*Prompt*:
Print nothing but the lines below starting at the line that holds "Tegelen (144, 2360)" and ending at the line that holds "Tønes, Renberg, Aasland, Metallica, Nick Cave og B...", including both, each exactly as written.

** Input data follows **

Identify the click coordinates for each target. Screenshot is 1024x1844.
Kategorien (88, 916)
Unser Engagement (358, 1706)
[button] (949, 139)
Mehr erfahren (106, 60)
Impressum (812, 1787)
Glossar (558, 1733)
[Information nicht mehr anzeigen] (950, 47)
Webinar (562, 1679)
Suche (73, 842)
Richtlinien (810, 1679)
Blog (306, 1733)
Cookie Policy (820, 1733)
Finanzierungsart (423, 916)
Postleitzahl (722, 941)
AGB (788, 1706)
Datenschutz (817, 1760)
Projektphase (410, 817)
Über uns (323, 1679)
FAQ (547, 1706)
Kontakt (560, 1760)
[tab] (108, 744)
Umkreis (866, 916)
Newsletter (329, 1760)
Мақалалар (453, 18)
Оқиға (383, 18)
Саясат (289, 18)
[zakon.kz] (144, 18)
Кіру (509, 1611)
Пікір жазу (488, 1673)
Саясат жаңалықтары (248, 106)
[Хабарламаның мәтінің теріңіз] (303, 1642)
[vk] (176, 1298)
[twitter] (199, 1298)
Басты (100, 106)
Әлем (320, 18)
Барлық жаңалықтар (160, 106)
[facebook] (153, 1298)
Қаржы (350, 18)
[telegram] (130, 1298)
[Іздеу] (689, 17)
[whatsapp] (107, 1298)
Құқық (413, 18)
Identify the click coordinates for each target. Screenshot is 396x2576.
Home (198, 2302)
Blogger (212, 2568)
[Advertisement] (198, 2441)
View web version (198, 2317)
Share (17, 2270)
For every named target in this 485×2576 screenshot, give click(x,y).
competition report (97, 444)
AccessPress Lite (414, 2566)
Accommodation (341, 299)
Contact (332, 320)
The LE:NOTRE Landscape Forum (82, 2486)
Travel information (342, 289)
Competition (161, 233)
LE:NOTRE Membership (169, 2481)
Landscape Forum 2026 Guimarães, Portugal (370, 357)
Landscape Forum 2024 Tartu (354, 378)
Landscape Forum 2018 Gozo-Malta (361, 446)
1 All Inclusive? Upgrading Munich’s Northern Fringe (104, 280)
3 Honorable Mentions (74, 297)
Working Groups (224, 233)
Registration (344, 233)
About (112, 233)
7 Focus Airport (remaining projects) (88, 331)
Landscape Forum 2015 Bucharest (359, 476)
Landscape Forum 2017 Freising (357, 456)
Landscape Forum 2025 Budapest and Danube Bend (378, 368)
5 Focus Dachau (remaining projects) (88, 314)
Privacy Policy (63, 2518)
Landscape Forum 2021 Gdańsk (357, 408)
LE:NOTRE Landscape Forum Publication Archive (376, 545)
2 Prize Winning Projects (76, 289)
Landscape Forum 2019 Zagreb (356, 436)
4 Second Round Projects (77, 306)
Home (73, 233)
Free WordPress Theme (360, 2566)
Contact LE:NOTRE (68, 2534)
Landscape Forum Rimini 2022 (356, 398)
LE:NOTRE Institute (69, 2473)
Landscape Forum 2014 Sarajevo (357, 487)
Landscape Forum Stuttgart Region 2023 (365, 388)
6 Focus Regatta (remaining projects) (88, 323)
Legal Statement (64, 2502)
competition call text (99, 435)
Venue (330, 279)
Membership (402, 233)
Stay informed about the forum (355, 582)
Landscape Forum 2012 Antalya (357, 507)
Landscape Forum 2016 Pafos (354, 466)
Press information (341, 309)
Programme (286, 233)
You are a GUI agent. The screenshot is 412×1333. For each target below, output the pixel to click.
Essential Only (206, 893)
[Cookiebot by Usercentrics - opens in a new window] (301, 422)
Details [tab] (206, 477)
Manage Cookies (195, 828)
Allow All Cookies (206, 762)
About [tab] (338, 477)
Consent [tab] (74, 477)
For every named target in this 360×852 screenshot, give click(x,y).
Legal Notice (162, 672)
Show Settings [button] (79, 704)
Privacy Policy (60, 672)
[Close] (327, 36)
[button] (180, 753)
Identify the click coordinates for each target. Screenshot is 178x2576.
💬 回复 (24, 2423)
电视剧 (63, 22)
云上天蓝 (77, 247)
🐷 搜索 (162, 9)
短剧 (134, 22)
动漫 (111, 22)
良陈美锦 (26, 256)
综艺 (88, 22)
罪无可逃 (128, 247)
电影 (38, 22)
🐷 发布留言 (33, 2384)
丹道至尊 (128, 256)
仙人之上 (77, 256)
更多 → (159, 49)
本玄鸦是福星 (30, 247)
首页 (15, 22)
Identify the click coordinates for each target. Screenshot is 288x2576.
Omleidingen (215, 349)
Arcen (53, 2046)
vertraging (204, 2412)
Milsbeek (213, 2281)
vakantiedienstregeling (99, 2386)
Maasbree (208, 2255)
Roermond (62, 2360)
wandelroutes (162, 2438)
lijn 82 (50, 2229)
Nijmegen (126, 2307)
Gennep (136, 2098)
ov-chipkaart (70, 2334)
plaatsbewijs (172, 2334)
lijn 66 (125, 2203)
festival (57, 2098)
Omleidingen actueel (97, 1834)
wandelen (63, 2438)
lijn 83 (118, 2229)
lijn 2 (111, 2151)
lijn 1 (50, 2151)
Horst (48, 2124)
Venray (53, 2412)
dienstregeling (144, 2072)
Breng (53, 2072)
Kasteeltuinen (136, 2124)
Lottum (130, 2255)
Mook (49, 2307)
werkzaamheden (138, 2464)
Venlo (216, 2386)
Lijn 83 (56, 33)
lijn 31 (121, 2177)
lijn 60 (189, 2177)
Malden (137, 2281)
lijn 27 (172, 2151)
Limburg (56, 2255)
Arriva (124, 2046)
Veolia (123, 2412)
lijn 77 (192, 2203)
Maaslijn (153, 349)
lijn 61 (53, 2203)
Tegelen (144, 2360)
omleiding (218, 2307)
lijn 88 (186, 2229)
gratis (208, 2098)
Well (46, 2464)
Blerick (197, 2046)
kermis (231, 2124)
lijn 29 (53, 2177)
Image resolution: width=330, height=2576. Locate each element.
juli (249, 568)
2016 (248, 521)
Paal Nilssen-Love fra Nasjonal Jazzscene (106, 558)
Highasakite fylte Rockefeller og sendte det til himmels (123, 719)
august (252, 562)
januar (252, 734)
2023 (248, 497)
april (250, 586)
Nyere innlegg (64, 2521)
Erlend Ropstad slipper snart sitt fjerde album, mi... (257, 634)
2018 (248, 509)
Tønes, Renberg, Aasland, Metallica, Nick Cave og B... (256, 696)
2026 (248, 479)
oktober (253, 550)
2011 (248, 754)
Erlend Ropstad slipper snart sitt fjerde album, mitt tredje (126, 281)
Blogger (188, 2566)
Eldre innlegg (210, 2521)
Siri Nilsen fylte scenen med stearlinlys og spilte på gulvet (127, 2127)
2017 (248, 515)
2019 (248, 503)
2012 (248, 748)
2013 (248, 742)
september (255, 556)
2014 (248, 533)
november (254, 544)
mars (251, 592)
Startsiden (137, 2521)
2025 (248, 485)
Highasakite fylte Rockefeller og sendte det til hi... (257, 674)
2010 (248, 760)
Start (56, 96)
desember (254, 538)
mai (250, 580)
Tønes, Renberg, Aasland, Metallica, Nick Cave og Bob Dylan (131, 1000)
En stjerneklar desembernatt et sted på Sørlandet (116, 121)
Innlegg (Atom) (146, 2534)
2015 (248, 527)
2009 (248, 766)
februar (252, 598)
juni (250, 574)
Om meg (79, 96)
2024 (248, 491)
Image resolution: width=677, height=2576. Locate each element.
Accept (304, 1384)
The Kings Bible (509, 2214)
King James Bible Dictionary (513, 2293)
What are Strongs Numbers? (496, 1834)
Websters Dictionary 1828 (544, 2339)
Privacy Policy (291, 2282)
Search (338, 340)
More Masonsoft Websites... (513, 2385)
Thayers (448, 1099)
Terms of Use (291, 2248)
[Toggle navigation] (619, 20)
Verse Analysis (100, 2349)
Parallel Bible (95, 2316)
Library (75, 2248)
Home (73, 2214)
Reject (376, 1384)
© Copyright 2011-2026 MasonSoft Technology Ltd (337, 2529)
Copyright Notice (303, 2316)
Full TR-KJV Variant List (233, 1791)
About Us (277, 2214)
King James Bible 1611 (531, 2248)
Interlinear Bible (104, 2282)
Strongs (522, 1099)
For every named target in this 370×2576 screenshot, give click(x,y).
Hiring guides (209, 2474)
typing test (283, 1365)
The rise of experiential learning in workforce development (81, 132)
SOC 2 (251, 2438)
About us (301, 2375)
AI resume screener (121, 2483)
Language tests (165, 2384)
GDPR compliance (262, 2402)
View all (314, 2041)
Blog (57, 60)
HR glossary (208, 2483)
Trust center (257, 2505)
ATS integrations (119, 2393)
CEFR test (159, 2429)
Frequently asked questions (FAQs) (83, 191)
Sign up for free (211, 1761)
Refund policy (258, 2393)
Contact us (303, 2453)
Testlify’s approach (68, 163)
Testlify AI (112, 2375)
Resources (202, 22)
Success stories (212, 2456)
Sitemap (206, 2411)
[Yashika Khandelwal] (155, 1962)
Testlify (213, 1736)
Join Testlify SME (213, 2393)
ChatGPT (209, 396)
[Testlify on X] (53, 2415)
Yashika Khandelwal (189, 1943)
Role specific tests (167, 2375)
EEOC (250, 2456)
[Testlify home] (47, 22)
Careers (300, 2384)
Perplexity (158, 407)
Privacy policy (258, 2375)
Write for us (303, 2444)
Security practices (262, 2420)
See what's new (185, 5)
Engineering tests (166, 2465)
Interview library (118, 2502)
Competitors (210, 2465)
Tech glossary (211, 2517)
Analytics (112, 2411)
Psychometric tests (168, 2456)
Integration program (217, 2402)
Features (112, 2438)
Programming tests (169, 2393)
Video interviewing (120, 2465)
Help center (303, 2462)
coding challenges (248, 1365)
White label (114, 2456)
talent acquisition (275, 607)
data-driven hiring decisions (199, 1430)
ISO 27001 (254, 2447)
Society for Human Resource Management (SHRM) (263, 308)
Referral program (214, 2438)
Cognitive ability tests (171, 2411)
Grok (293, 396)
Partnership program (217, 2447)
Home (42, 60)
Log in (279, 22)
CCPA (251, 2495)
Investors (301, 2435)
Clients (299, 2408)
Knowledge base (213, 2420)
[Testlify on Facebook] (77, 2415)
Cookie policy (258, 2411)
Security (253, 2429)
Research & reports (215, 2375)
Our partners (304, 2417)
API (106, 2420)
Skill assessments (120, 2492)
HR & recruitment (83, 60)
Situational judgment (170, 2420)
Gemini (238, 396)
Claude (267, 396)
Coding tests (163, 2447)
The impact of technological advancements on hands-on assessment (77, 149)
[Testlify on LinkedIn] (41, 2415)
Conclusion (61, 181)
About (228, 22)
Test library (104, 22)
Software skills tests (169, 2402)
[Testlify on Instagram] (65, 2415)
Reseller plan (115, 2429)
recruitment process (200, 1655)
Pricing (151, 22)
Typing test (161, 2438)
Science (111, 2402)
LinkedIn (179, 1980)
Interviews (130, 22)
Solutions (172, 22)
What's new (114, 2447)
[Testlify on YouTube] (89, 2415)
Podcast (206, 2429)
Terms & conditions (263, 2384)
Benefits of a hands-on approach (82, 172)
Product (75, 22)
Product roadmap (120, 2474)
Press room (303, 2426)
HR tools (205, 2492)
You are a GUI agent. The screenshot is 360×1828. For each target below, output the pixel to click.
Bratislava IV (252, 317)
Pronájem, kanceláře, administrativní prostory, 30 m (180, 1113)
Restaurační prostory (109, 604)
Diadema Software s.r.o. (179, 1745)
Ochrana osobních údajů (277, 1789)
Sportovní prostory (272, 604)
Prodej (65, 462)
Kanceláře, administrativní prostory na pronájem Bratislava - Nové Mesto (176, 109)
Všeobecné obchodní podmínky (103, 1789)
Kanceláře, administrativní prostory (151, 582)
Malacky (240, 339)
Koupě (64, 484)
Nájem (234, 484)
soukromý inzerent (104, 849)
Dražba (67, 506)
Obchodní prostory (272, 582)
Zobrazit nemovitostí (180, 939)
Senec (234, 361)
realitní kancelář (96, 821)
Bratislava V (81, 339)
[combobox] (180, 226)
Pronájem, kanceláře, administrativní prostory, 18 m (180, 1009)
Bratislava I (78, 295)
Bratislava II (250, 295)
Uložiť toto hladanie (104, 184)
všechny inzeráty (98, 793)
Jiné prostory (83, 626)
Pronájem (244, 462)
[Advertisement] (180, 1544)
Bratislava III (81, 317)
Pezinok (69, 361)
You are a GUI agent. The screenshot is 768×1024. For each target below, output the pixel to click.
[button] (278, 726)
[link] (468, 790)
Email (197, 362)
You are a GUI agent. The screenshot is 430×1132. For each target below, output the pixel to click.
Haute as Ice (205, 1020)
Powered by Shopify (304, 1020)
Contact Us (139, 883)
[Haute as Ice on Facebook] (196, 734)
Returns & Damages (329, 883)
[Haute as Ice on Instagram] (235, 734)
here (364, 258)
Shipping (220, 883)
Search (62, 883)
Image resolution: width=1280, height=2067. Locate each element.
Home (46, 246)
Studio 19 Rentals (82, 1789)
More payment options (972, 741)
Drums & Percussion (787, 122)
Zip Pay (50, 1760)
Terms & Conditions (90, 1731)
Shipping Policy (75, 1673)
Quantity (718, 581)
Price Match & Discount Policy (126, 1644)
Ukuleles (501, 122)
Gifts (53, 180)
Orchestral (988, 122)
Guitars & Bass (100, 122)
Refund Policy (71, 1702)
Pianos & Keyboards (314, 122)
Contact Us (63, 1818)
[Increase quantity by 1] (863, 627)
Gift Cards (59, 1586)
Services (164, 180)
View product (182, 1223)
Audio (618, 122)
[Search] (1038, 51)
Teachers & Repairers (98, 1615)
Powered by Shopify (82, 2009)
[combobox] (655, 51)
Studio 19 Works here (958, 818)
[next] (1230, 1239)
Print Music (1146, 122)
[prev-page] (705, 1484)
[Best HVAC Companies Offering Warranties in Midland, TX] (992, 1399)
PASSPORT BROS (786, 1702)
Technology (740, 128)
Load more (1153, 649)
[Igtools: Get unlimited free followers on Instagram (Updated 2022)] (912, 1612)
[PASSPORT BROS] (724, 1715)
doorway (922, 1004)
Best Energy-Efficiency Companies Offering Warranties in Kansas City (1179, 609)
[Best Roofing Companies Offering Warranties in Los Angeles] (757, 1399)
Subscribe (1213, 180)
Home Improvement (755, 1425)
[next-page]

** End of Input data **

*Result*:
Tegelen (144, 2360)
omleiding (218, 2307)
lijn 88 (186, 2229)
gratis (208, 2098)
Well (46, 2464)
Blerick (197, 2046)
kermis (231, 2124)
lijn 29 (53, 2177)
Image resolution: width=330, height=2576. Locate each element.
juli (249, 568)
2016 (248, 521)
Paal Nilssen-Love fra Nasjonal Jazzscene (106, 558)
Highasakite fylte Rockefeller og sendte det til himmels (123, 719)
august (252, 562)
januar (252, 734)
2023 (248, 497)
april (250, 586)
Nyere innlegg (64, 2521)
Erlend Ropstad slipper snart sitt fjerde album, mi... (257, 634)
2018 (248, 509)
Tønes, Renberg, Aasland, Metallica, Nick Cave og B... (256, 696)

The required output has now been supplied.